Climate change 'poses threat to caribou'
Melting sea ice, brought about by climate change, could be forcing two species of caribou nearer to extinction, according to wildlife campaigners.
The U.S. Fish and Wildlife Service (FWS) has responded to the claims about the Peary caribou and the Barren-ground Caribou by launching a review of their status.
Officials have acted after receiving a petition to list them as threatened or endangered under the Endangered Species Act (ESA), from the International Fund for Animal Welfare.
The two species inhabit islands in the far northern Arctic regions of Canada and, according to the International Fund for Animal Welfare, threats to their safety include loss of habitat and a decrease in sea ice caused by climate change.
Officials from the International Fund for Animal Welfare called for the animals to be designated as endangered because it would qualify them for protection under the ESA.
The launch of a review does not mean that the animals will definitely be included in the ESA but that the US Fish and Wildlife Service has concluded that the evidence in the petition is sufficient to warrant a review of the the dangers facing the creatures.
Interested parties have been given until June 6 to submit their thoughts.

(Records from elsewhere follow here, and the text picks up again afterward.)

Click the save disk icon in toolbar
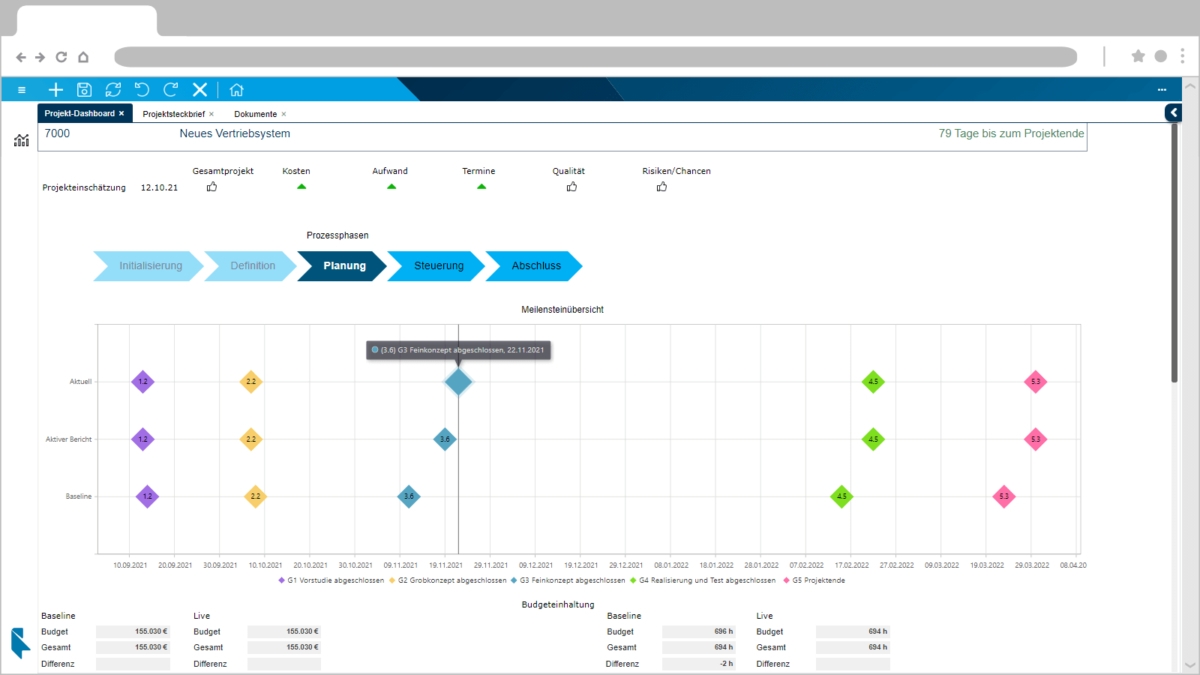The height and width of the screenshot is (675, 1200). [x=84, y=89]
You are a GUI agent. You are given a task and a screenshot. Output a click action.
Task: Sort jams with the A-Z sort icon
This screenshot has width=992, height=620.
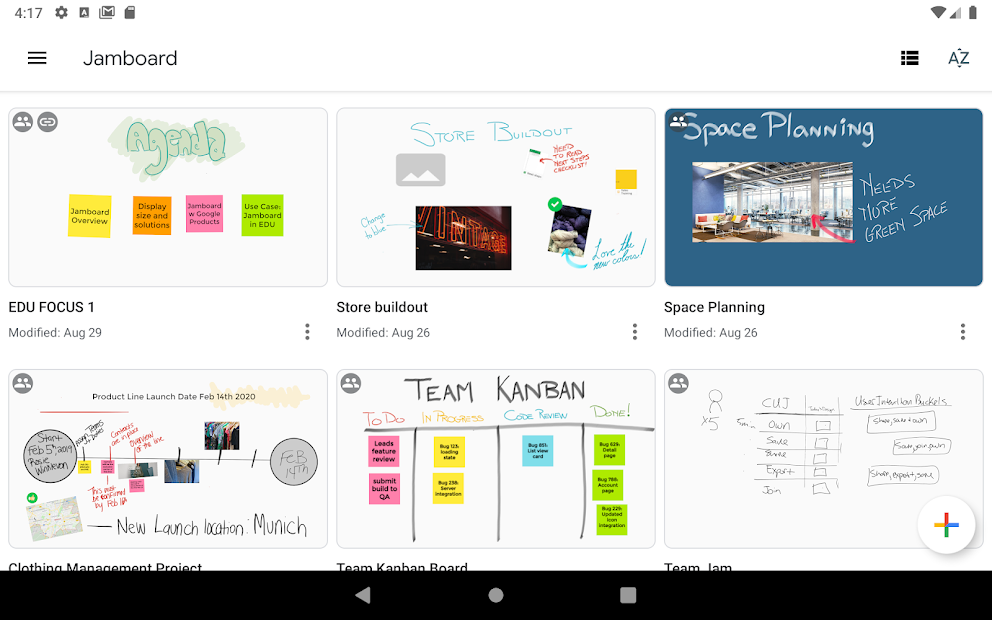tap(958, 58)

Written comments and information concerning the proposal can be submitted by one of the following methods:
Via the Federal eRulemaking Portal www.regulations.gov. Follow the instructions for submitting comments.

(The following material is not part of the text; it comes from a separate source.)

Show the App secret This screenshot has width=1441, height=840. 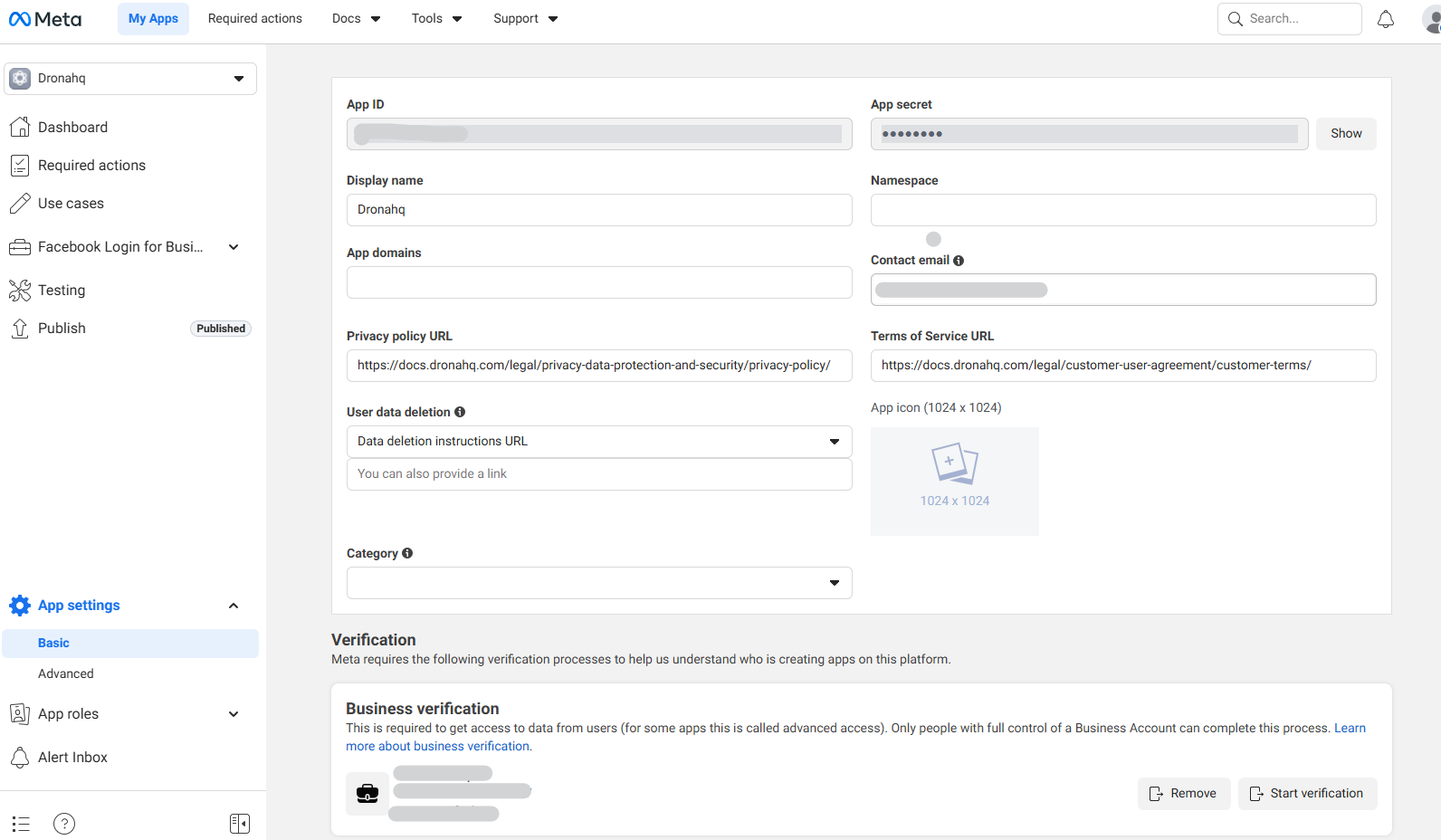pyautogui.click(x=1345, y=134)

U.S. mail or hand-delivery: Public Comments Processing, Attn: [FWS-R9-ES-2010-0001]; Division of Policy and Directives Management; U.S. Fish and Wildlife Service; 4401 N. Fairfax Drive, MS 2042-PDM; Arlington, VA 22203.
The ESA has listed a large number of fish, wildlife and plants as at-risk and the US Fish and Wildlife Service says that it has prevented the extinction of hundreds of imperilled species and promoted the recovery of many others.